I would normally expect to discuss and agree most of these arrangements with the musical director prior to the recording session(s), taking his instructions. At the same time, I would expect to be advised of the material to be recorded. I recommend identifying more pieces than actually required for the finished product, allowing you to select the best after recording is complete.
The Recording Session
I will arrive before the session to set up the necessary equipment. I place great emphasis on safety, so expect a briefing before the process starts.
I will wish to try different techniques before settling on the optimum setup. Therefore, expect to be asked to run through the same short piece several times at the start of the session. Equipment includes a play-back 'monitoring' system, so that both musicians and the musical director can hear the results of the recording at each stage. Headphones are also available for a more detailed appraisal.
Then, it's over to you! Have as many 'takes' as you need to get the best possible result. I'ill record everything, allowing the best to be selected for the finished product. With your permission, I will also take some digital photographs of the session, which will be available to musicians and possibly used on the CD sleeve.
Performance with an audience
I'm happy to record you 'in concert'. Often the presence of an audience, while nerve-racking, can produce the best performance. I will take care to ensure the recording process has the minimum possible intrusion on the concert. Microphones and other equipment will be positioned discretely and I will present myself smartly.

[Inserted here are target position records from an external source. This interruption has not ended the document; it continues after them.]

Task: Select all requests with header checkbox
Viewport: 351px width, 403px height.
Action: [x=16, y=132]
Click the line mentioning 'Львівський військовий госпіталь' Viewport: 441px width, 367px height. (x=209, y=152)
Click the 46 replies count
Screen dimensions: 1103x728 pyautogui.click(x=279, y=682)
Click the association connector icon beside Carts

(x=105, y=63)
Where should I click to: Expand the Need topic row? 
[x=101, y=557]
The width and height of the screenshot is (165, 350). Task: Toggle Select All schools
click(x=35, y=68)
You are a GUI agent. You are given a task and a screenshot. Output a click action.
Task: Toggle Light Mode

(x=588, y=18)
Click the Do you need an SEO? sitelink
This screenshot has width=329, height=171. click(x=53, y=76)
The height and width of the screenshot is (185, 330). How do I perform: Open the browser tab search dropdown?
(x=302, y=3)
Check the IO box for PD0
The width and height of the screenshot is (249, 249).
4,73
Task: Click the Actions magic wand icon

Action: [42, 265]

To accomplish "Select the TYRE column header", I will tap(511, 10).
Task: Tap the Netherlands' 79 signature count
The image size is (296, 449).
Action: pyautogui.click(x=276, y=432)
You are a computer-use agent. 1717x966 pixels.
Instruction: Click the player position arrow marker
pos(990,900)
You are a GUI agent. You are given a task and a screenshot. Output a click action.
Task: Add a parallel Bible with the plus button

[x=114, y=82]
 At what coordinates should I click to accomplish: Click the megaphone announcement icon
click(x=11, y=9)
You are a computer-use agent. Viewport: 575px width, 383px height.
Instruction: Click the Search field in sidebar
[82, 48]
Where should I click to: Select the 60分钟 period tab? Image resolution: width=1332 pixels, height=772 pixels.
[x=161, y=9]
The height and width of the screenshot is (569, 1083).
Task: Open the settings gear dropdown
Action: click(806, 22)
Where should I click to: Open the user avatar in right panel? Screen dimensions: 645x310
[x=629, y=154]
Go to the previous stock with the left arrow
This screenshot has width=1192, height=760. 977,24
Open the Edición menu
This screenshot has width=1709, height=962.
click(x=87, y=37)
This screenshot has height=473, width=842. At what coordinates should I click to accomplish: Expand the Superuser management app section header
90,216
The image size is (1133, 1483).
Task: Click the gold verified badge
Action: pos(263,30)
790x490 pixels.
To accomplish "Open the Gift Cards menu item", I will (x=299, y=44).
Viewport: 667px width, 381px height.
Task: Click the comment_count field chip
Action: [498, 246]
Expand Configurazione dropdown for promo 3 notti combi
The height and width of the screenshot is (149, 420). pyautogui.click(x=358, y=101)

Alongside the recording, we can also provide a PA facility with microphones, interval music, etc, if required. If you are considering hiring PA equipment for the concert, this can be a significant cost saving.
For relatively small ensembles, we can actually record each musician individually. This allows us to sharpen up individual performances, perhaps using technology to correct minor pitching or timing problems, and re-recording the individual as many times as necessary to obtain the best possible result. We can also remedy any imbalance in the makeup of the band. Perhaps the trombone section comprises fewer than the ideal number of members? Available members can be recorded more than once to 'make the numbers up'. Similarly, it is possible for proficient individuals to contribute parts to more than one section. A musician might contribute both trumpet and trombone, for example. Musicians often find this stimulating. Using headphones, subsequent performers can listen to the previously-recorded performances to aid them.
Using this technique, a 10-member ensemble can overnight become a 20, 30 or more member band! Each individual performance will be perfectly pitched and in time and can be precisely located in the stereo image. The musical director will have to conduct the piece many times, but the result can be quite breath-taking.
After the Session
Having captured your performances, the subsequent process takes place at my studio. Prior to your arrival, I will take a digital security copy of your work, to guard against disasters later in the process. Under controlled conditions, all the recorded material is appraised and the best performances selected for inclusion on the finished CD. Various studio effects are available to enhance the recording and I always suggest you allow time to try them all, even if you do not use any of them.
The studio isn't huge, so it's unlikely that we could accomodate the entire band for this process! However, along with the musical director, a few members are welcome. For anyone interested, we're delighted to provide an overview of our facility.
At the end of this process, which may well take more than one visit, an initial CD will be delivered. I suggest that this is reviewed in detail by all concerned, so that any changes can be made before it is copied. Listen out for any defects in the recording process as well as elements of the performance which could be improved.